Em entrevista ao Jornal de Piracicaba no dia 4 de junho deste ano, o economista Ricardo Buso lembrou que várias mudanças macroeconômicas mudaram o comportamento do consumidor, o que resultou em insegurança. Nesta segunda-feira (26), ele ratificou o que havia dito. “É impossível não visualizar uma insegurança para o consumo da classe trabalhadora, que perdeu poder de negociação de forma significativa. Enquanto a participação do trabalho assalariado decaia no total da renda do País, a inflação avançava. De 2017 até o final de 2022 ela registrou 35,59%, que não só ficou mais difícil de ser reposta em capacidade de consumo, mas somou problemas aos muitos que perderam renda até em termos nominais”, disse.

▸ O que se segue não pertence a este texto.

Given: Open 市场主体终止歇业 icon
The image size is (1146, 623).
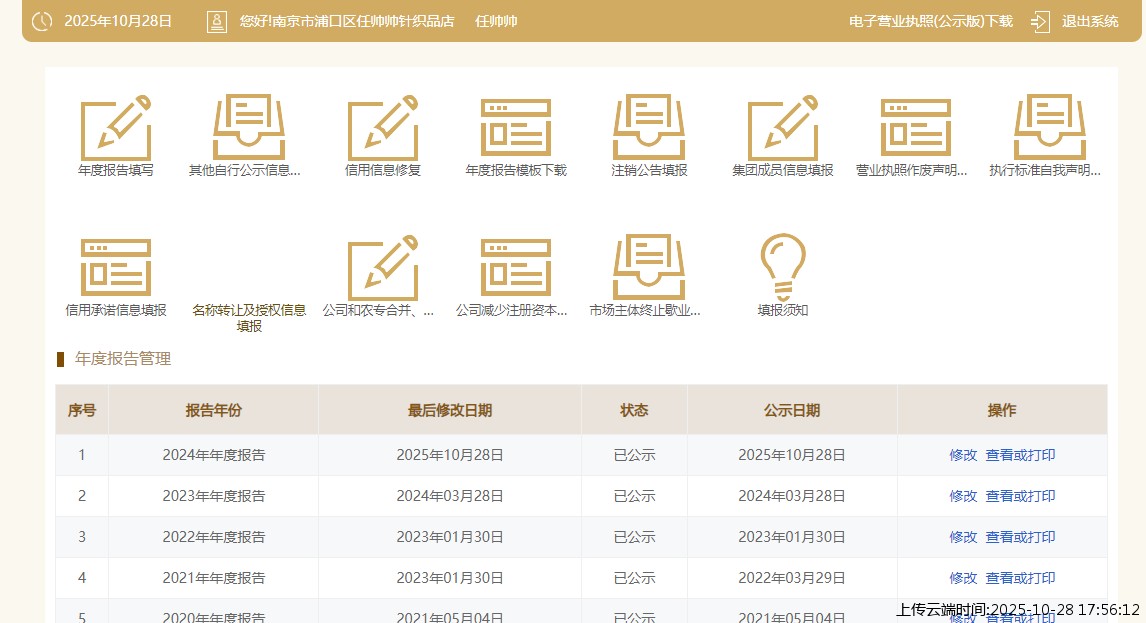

Os números de Piracicaba indicam que a cidade está na média ou abaixo dela em relação ao Estado de São Paulo e ao País. Segundo o levantamento, no Brasil há 71,44 milhões de pessoas em situação de inadimplência. As faixas etárias com as maiores fatias da população com nome restrito são de 24 a 40 anos e 41 a 60 anos, cada uma delas representando 34,8% do total dos inadimplentes. A faixa etária acima de 60 anos representa 18%.
Ao todo, o Brasil conta com mais de 258 milhões de dívidas, que, somadas, ultrapassam a quantia de R$ 334,5 bilhões em março. O valor médio das dívidas de cada inadimplente passou a ser de R$ 4.731,62 e os valores aproximados de cada dívida chegam a R$ 1.293,69 – Distrito Federal, Santa Catarina e São Paulo seguem apresentando os três maiores valores da série entre os Estados, com valor médio de R$ 7.187,92, R$ 6.612,76 e R$ 5.464,44 respectivamente.
Os Bancos e os cartões de crédito seguem como a principal razão da inadimplência, com 31,03% das dívidas. Na sequência, as contas Básicas concentram 22,02% dos débitos e Varejo representa 11,2%.